Pervaporation von Reinflüssigkeiten und binären Gemischen durch Membranen von Polybutylenterephthalat im Glasübergangsbereich

vorgelegt von

Konrad Huber

Betreuer: Prof. Dr. D. Göritz
Abgabedatum: 7.1.1998

Die Dissertation ist erschienen im H. Utz Verlag mit ISBN 3-89675-298-7

Die Pervaporation von Reinflüssigkeiten, Wasser und Alkohole, und derer binären Gemische durch Membranen aus Polybutylenterephthalat (PBT) wurde im Bereich dessen Glastemperatur untersucht. Hierzu wurde eine Pervaporationsapparatur in der Art weiterentwickelt, daß während einer Messung eines binären Gemisches aus einer organischen Komponente und Wasser beide Permeentenflüsse kontinuierlich erfaßt werden können. Zur Bestimmung der Konzentrationsabhängigkeit des Diffusionskoeffizienten aus dem Verlauf des Permeentenflusses war die Entwicklung eines neuen Verfahrens nötig.

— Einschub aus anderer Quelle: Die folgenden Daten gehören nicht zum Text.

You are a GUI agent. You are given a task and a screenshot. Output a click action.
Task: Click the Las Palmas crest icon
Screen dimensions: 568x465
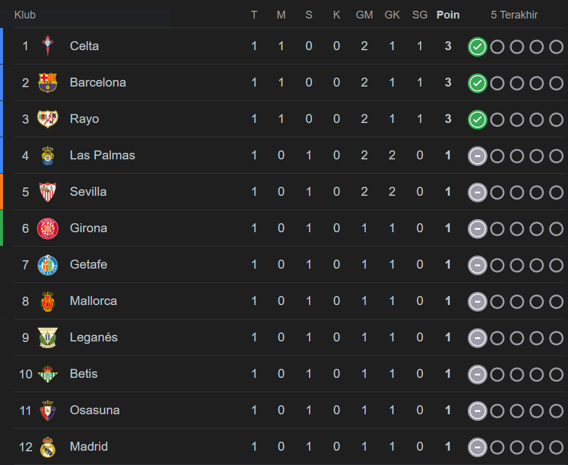48,155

Die verwendete Pervaporationsapparatur basiert auf der differentiellen Methode des Trägergasverfahrens, welches hier durch einen kommerziellen Gaschromatographen und dessen Detektorsystem realisiert ist. Die kontinuierliche Aufzeichnung der Permeentenflüsse beider Komponenten gestattet die Betrachtung der wechselseitigen Beeinflussung des Diffusionsverhaltens in der Polymermembran. Da für die Pervaporation im Glasübergangsbereich keine Modellvorstellungen und Messungen existieren, wurde das numerische Verfahren der Finite-Differenzen-Methode entwickelt.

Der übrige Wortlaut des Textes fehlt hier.